Pour rentrer au château je pris le bon chemin, le long du Potager du Roi puis par la rue de la Surintendance. Ce trajet pouvait paraître plus sûr, de l’extérieur ; en fait, il m’émut encore davantage. Dans cet ancien quartier, qui avait été autrefois le village de Versailles, s’étaient logés beaucoup de députés du Tiers État. La perspective de croiser ces hommes en habit triste et qui parlaient entre eux comme d’autres gens se frappent n’avait rien d’engageant. Pourtant, je surmontai mon appréhension et réussis à parcourir toute la rue sans rien voir. Ce n’est que lorsque je touchai à la première grille du château que je me sentis assez en sécurité pour retrouver le don de la vue.

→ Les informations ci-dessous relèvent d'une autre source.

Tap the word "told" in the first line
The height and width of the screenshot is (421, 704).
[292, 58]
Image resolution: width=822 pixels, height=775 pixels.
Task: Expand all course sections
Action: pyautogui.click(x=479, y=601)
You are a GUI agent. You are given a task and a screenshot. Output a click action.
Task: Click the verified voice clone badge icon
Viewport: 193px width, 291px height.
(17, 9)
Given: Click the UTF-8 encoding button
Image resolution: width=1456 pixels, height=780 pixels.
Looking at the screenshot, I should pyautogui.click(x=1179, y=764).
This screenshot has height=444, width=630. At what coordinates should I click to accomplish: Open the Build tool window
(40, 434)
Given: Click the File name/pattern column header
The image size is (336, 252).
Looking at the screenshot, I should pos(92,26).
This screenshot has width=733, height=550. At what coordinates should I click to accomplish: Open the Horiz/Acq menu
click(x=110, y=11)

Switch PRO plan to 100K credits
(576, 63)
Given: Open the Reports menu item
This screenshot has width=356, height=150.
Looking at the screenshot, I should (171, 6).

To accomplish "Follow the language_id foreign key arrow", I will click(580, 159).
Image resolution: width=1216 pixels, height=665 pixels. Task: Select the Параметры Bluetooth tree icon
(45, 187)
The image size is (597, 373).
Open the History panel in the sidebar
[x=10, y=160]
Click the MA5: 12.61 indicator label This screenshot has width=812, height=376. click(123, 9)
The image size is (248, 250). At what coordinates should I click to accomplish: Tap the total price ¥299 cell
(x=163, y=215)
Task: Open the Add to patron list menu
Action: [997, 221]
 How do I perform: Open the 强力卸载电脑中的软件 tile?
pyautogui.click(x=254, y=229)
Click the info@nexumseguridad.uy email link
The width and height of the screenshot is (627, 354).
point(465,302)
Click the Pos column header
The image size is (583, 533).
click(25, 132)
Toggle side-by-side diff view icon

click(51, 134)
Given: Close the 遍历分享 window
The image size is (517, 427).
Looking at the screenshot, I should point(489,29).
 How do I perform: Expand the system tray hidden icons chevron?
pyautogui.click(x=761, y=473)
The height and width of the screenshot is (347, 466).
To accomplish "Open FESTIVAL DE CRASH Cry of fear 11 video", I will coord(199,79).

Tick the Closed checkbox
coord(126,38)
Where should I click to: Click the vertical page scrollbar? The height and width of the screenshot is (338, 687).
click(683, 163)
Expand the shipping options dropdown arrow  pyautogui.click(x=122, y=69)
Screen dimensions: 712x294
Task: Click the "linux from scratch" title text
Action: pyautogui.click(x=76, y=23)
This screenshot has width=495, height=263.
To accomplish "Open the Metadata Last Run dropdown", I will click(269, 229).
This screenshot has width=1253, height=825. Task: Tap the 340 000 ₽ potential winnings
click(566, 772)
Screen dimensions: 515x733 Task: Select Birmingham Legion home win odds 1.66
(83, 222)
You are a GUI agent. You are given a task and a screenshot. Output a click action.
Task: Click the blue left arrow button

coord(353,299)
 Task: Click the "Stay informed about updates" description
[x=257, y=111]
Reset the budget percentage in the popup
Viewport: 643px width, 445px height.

Dans la Cour Royale, la relève de la garde se faisait. J’accompagnai en chantonnant la musique des trompettes et des tambours ; je pris au passage un broc d’eau dans la soupente de la petite Alice, femme de chambre de madame de Bargue (laquelle avait la chance d’avoir un appartement avec une fontaine), et rejoignis ma chambre pour me faire une grande toilette. Je changeai mes bas de laine contre des bas de filoselle, et remplaçai mon foulard par un châle écossais noir et blanc. Je me coiffai avec soin. Je voulais aussi mieux préparer l’ordre des lectures que j’avais prévues pour la Reine. J’en avais été avertie la veille : ce jour était un jour où elle me demandait.